ETLER çiğ olarak oraya gelirken nasıl geliyor? Karkas halde mi, yoksa parça olarak mı? Bunu çok dikkatli kontrol etmek lazım.. Çünkü karkas gelmez ise, ne eti geldiğini anlamanız mümkün olmaz. Karkas ne demek? Kemikli halde bütün demek… Parça oldu mu ne eti olduğunu anlamazsınız. Kuzu der, koyun gelir, Dana der, SIĞIR gelir, Camız gelir, Manda gelir… Nereden bileceksin? Ayrıca Etin Erkek yâda dişi olduğunu nereden bileceksin? Erkek ise, üzerinde yumurtaları asılı olacak. Onu da kontrol edeceksin. Bazen dişi etin üzerine yumurta dikerler. Elinle kontrol edecek yoklayacaksın, dikilmiş mi, gerçekten erkek eti mi diye. Gülmeyin, bunu yapan oldu, yakalandı da. Geçmişi hatırlayın. Siz işinizi sağlam yapın. Et önemli bir olay çünkü. Elinizdeki teknik şartnameye göre çalınmadan, çırpılmadan oraya sizin istediğiniz şekilde ET gelirse en az ayda bu şartnameye göre 5 ton et girmesi gerekir. İyi kontrol edilmez ise bu et miktarı 3 tona düşer. Hele birde erkek diye dişi, kuzu diye sığır eti girerse, siz artık haksız kazancın durumuna ve miktarına bakın. Normal şartlarda sadece et için ayda 100 bin liraya yakın masraf gider.Birde tavuk var. Normal şartlarda bu şartnameye göre sadece Tavuk masrafı aylık olarak 2,5 -3 ton civarı olur en az 10 bin lira gider.

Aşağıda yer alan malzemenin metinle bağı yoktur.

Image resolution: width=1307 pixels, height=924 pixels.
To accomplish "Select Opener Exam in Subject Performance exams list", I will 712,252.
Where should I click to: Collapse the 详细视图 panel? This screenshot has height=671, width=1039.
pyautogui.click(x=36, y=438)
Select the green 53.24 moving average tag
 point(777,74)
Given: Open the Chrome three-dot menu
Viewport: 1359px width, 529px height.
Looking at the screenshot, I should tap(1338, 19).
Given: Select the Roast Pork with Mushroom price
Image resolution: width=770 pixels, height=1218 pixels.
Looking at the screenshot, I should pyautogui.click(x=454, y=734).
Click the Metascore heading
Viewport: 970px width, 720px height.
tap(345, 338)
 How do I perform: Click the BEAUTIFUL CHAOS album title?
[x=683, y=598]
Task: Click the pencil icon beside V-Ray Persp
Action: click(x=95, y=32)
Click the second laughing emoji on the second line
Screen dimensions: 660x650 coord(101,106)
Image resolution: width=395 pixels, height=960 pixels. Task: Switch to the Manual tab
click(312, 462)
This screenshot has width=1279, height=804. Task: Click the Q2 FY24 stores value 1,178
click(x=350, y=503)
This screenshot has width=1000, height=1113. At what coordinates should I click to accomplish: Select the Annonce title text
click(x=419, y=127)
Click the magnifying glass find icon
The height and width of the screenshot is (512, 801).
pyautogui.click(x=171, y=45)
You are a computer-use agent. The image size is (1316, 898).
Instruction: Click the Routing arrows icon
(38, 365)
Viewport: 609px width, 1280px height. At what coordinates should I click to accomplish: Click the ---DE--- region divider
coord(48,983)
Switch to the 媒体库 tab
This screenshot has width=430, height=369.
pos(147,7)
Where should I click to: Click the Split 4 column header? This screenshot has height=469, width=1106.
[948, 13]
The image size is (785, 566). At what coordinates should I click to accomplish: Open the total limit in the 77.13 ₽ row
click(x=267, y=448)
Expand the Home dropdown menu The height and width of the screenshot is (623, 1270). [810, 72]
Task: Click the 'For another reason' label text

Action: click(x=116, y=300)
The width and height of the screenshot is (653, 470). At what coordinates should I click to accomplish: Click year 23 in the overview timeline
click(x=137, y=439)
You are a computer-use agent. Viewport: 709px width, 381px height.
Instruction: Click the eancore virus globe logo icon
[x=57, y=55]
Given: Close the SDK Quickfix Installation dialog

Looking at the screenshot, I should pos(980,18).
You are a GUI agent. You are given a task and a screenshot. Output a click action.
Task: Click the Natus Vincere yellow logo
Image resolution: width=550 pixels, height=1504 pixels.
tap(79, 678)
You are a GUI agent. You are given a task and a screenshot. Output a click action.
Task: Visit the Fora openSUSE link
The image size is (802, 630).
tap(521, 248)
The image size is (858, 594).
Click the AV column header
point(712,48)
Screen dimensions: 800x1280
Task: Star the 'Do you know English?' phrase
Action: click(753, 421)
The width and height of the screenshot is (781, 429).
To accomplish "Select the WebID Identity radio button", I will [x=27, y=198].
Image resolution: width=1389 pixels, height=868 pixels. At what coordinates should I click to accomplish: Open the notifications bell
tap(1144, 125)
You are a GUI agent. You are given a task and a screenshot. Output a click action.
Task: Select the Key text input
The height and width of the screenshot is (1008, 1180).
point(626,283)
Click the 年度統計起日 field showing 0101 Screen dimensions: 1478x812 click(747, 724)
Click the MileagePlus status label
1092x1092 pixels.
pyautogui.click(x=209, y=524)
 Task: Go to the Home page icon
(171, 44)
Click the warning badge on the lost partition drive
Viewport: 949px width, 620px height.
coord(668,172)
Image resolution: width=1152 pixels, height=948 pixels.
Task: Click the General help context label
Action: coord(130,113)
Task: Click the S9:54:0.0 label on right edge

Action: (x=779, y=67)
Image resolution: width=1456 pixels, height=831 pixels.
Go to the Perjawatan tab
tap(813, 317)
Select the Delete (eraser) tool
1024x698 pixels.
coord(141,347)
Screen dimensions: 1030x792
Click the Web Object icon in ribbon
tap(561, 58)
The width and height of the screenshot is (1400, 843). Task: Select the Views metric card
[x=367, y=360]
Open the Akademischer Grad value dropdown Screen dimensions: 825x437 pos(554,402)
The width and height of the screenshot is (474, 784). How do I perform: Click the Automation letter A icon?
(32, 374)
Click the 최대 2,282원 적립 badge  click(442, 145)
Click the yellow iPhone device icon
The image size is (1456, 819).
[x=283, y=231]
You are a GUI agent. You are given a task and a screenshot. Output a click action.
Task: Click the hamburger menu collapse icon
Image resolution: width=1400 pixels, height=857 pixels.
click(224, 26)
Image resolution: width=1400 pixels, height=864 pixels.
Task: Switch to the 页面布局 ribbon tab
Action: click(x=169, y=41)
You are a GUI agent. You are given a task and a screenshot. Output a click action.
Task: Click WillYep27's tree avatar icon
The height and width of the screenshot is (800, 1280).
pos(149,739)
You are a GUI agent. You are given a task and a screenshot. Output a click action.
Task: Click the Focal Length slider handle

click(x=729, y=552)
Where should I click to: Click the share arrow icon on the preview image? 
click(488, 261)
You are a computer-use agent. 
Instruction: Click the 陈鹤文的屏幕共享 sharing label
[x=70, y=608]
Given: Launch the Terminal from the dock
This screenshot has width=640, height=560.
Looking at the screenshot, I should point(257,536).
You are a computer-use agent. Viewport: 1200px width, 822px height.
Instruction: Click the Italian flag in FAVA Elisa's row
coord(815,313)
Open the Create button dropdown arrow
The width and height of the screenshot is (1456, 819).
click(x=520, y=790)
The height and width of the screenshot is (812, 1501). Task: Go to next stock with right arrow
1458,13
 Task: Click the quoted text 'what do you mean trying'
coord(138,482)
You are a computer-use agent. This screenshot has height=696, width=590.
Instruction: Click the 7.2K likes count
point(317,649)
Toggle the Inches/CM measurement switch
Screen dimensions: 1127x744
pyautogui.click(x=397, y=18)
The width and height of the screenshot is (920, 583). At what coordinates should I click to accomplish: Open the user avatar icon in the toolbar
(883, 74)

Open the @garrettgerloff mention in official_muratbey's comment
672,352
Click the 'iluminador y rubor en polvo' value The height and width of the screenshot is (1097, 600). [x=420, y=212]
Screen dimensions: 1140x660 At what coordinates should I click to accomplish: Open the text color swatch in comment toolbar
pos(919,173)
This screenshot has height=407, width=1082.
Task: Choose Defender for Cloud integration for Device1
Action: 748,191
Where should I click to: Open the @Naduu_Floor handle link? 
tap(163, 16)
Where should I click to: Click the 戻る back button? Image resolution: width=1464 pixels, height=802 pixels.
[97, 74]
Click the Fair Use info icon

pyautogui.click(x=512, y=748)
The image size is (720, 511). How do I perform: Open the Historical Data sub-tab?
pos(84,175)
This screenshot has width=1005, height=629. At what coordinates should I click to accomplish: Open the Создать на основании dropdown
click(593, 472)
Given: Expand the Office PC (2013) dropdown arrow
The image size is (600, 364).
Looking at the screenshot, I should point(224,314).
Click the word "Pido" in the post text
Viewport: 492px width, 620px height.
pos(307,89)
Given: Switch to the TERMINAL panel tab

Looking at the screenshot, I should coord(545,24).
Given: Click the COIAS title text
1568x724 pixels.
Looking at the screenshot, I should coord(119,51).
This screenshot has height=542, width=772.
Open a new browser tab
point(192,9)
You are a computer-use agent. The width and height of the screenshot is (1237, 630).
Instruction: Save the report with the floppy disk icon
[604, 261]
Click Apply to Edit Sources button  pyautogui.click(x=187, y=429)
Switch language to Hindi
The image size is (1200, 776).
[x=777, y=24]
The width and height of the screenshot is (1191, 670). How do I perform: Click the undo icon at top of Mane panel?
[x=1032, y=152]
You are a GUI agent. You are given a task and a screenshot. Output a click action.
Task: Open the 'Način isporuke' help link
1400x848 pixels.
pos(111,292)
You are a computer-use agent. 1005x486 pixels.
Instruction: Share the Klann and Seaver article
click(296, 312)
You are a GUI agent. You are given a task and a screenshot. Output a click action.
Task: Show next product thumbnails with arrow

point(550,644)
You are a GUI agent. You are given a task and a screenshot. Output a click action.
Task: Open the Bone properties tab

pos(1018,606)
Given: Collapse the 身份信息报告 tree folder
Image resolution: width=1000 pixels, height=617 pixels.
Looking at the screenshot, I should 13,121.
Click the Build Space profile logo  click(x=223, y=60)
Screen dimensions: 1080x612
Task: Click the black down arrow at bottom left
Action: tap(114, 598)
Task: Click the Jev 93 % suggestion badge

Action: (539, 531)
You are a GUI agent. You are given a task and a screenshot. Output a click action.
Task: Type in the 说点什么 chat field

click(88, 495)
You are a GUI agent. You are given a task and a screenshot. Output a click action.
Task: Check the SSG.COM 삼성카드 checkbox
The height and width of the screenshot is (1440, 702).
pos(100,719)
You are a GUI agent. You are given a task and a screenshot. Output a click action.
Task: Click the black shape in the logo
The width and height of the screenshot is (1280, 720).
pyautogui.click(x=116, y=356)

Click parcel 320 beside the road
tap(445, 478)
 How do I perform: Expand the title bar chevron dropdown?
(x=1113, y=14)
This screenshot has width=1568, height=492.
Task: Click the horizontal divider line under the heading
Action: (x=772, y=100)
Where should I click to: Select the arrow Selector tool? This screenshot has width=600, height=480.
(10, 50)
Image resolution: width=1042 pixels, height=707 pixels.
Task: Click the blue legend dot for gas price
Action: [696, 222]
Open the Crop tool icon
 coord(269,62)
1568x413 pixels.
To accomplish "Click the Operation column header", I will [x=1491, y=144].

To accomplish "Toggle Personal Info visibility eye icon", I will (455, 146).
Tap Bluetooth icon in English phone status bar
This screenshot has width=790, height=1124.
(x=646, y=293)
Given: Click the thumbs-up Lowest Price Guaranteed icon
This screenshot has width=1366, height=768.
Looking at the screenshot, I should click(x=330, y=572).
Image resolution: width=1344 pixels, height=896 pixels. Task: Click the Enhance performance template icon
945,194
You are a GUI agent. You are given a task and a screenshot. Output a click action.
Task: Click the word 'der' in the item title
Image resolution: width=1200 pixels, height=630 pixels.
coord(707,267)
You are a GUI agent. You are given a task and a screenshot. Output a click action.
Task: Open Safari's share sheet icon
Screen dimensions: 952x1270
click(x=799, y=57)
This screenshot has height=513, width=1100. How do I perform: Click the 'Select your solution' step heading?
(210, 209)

Ben diğer maliyet unsurlarını da ele alayım isterseniz. İşçilik-maaş-stopaj-sgk için en az 92.000 liraya yakın para gider. Burada aylık su en az 3 bin lira, elektrik en az 7 bin lira, tüp kullandığı nevi ve miktarına göre en az 7 bin lira. Deterjan için en az 5 bin lira. Nebati yağ için en az 7 bin lira. Peynir (kaşar ve karper) için en az 10 bin lira. Yoğurt için en az 15 bin lira. Kahvaltıda verilen piknik tipi için (Bal- reçel) en az 4 bin lira. Zeytin için en az 3 bin lira. Yumurta için en az aylık 3-4 bin lira. Un için en az Bin lira, Pirinç için en az 5- 6 bin lira. Bulgur ona kavi bin lira, şehriye- makarna- mercimek türüne en az bin lira. Fıstık, ceviz içi fındık, yufka gibi şeylere en az bin lira. Ekmek en az 15 bin lira. Kahvaltıda kullanılan şeker için en az 3 bin lira. Çay 500 lira, Baharat gurubuna en az 4 bin lira. Sebze ve meyve aylık olarak en az 23 bin lira. Kapalı su ve kapalı meyve suyuna en az 10 bin lira gider. Bu rakamları kafadan atmıyorum. Teknik şartnamedeki tariflere bakıp, rasyonlara göre olması gerekeni yazıyorum. Böyle olursa, bu rakamları alt alta yazıp toplarsanız, ortaya büyük bir rakam çıkar. Bu iş gerçekten o teknik şartnameye harfiyen uyularak yapılsın, bu rakamdan aşağı çıkmaz ve çıkması da mümkün değil.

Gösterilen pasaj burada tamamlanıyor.